Yes, X-Chromosome defects can impair vision in boys. A genetic disorder of the X-Chromosome can lead to juvenile retinoschisis. Juvenile Retinoschisis is caused due to a defective gene(RS1). This gene produces an amino acid that can affect the photoreceptors(light sensitive pigments) in the eye.
Juvenile Retinoschisis can bring physical changes in the retina(sometimes, the retina may be split into two) which can impair vision permanently.
X-Chromosome Defects Can Impair Vision in Boys: Like, already mentioned,X-Chromosome defects lead to the development of juvenile retinoschisis.
This means that this disorder can be particular primarily among boys(since boys have only X-Chromosome). Sometimes, there is a possibility of this disorder even among girls.(due to the presence of two defective genes).
Symptoms of Juvenile Retinoschisis: Juvenile retinoschisis causes gradual loss of vision in children.

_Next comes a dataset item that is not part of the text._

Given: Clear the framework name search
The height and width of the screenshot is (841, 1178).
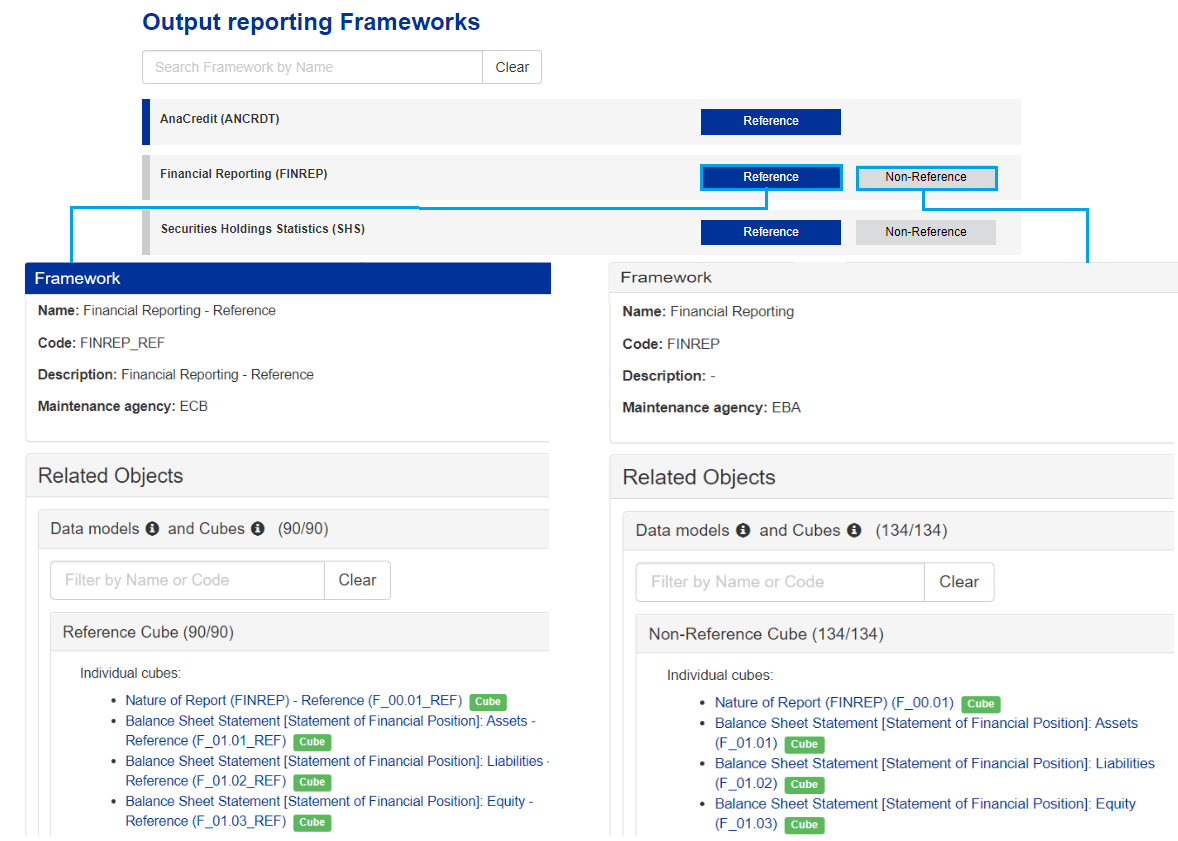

Due to the physical changes occurring in the retina, the following symptoms can be observed:
- Retinal detachment due to the formation of holes in the eye.
- Cyst development and blood vessel disruption in the retinal between layers.
- Vitreous haemorrhage(leakage of blood into the eye).
- Maculation’s function can change, leading to loss of clear vision.
- Rapid and involuntary eye movements are also observed in individuals suffering from juvenile retinoschisis.
Diagnosing Juvenile Retinoschisis: This disease can be detected during infancy. But, sometimes it may not be observed and can be diagnosed until the child grows a little older.
- A child suffering from this disease may not be aware of it’s presence and would suffer from gradual loss in vision.
- Different imaging techniques like optical coherence tomography (OCT) are now available to clearly detect and differentiate juvenile retinoschisis from other eye diseases.
- Also, an electroretinogram can be used to find out the the retinal problems.
- Various gene tests are also available for finding out the presence of defective RS1 genes.
Treating Juvenile Retinoschisis: Unfortunately, there is no treatment for this disorder and it’s progress can’t be halted.
- Performing a surgery may be necessary in case there is a retinal detachment or to deal with vitreous haemorrhage.
- Low vision aids and adaptive skills training can be useful in dealing with vision loss.
- Identifying family members with defective RS1 genes can prove to be helpful.
X-Chromosome defects can impair vision in boys due to the development of juvenile retinoschisis which is in-fact a genetic defect of the X-Chromosome.